Minister Ěrsek ignores EU investigation committee in Volkswagen case

Despite repeated summons, the Slovak minister of transportation has continued to refuse to appear before the investigation committee of the European Parliament.

Minister Árpár ÉrsekMinister Árpár Érsek (Source: SITA)

Slovak Transport Minister Árpád Érsek has been summoned in connection with the investigation of the Volkswagen carmaker case from last September. However, he has ignored the call and sent a letter instead. Last year, the scandal revealed that Volkswagen manipulated testing for emission quotas.

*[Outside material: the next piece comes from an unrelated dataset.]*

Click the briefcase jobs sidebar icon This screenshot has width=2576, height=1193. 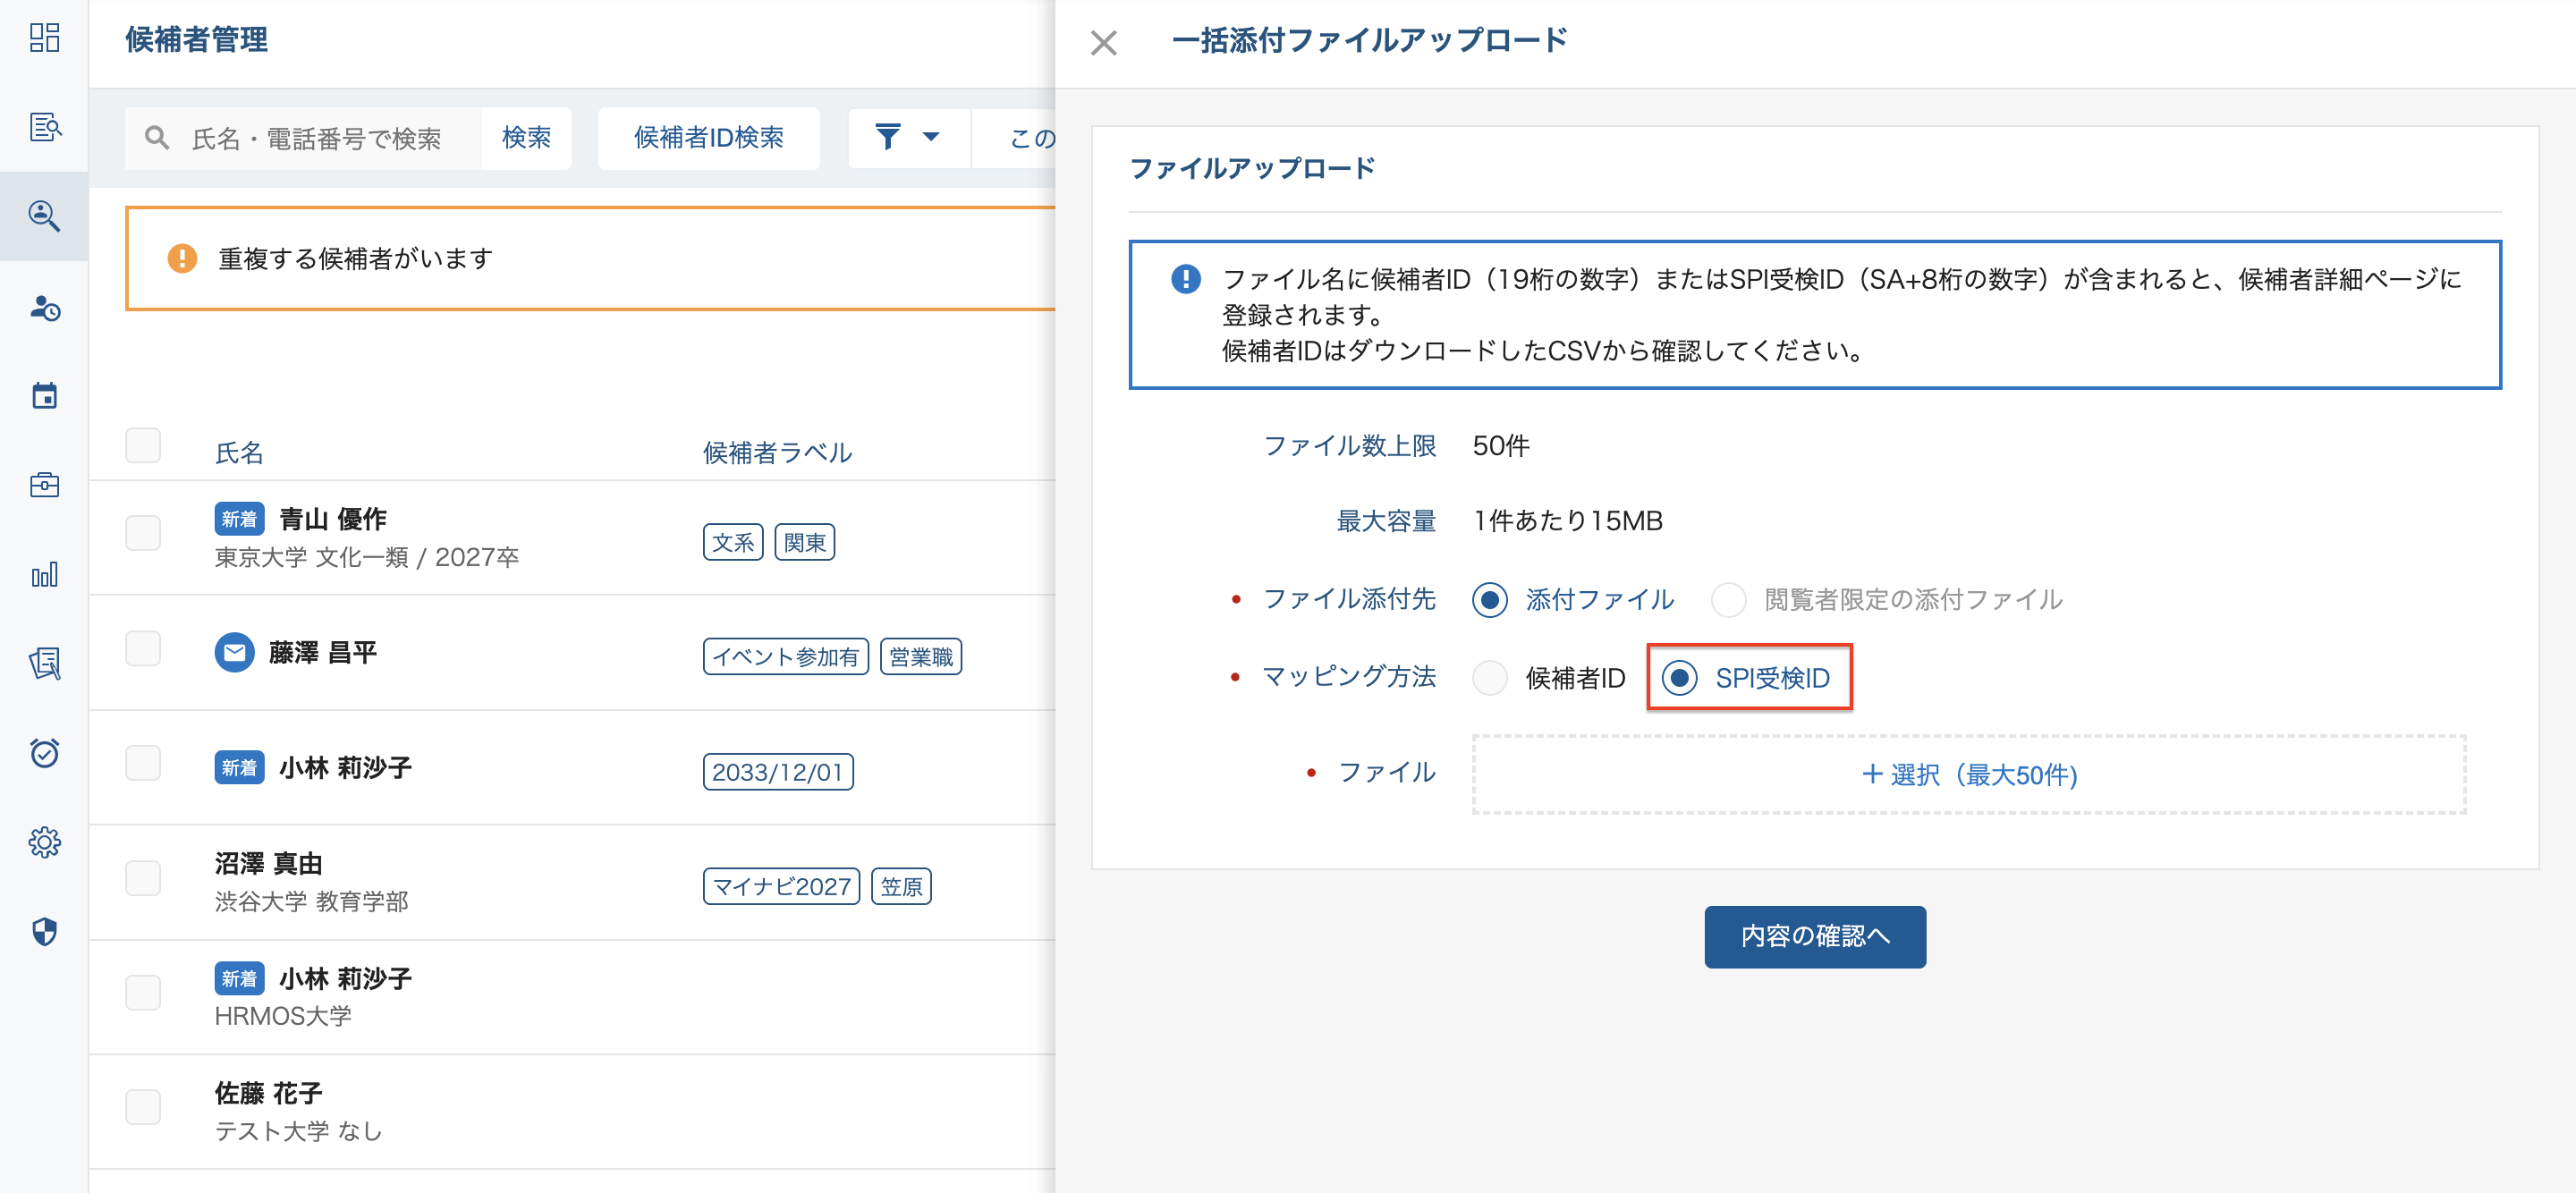(44, 485)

As Slovakia is the biggest car exporter per capita and currently also presiding over the Council of the European Union, the investigation committee of the European Parliament summoned Érsek to help explain the situation, the Sme daily wrote on November 19.

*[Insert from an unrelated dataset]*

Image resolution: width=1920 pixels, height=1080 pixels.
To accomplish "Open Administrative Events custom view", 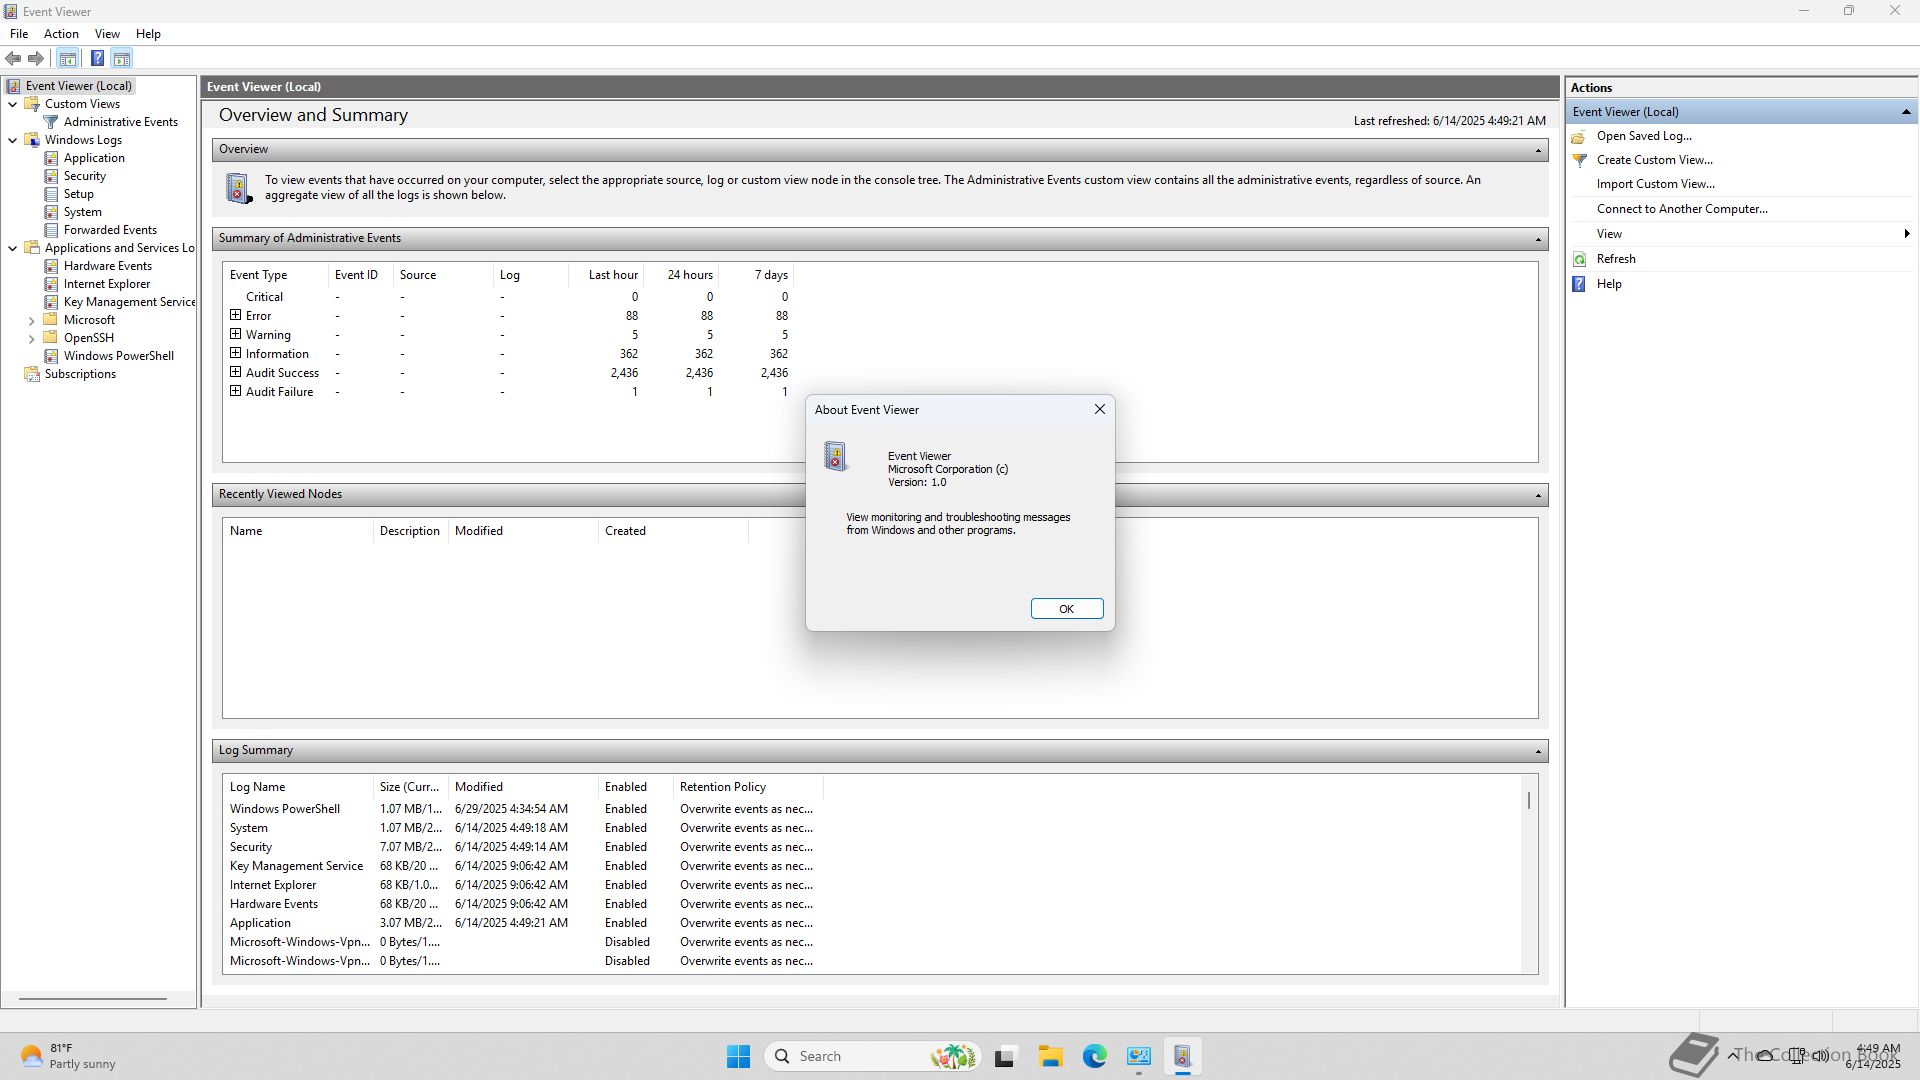I will [120, 122].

Read also:VW scandal affected sales mainly outside Europe Read more 

However, he has repeatedly refused to come, and sent a letter instead. The first minister to talk to the committee was German Transport Minister Alexander Dobrindt, together with Transport Minister of Lower Saxony and at the same time member of the supervisory board of Volkswagen, Olaf Lies. The last ministers to appear before the committee are the French Environment Minister Ségolène Royal and Italian Transport Minister Graziana Delria; if they come, Ersek will be the only minister who refuses to participate in the committee session.

Chair of the investigation committee of the EP Kathleen Van Brempt commented that they consider such disrespect for investigating powers of the Parliament, especially by a member state which currently presides over the Council of EU, absolutely unacceptable.

The Slovak Transport Ministry has argued, as quoted by Sme, that Érsek’s presence can in no way help the investigation. “In Slovakia, no homologisation of whole cars is made, only their components,” the ministry explained. “Slovak national bodies thus have no experience, and cannot vouch for homologisation made in other countries.”

Prime Minister Robert Fico said he is not evaluating the case so far but is rather waiting for the transport minister’s explanation.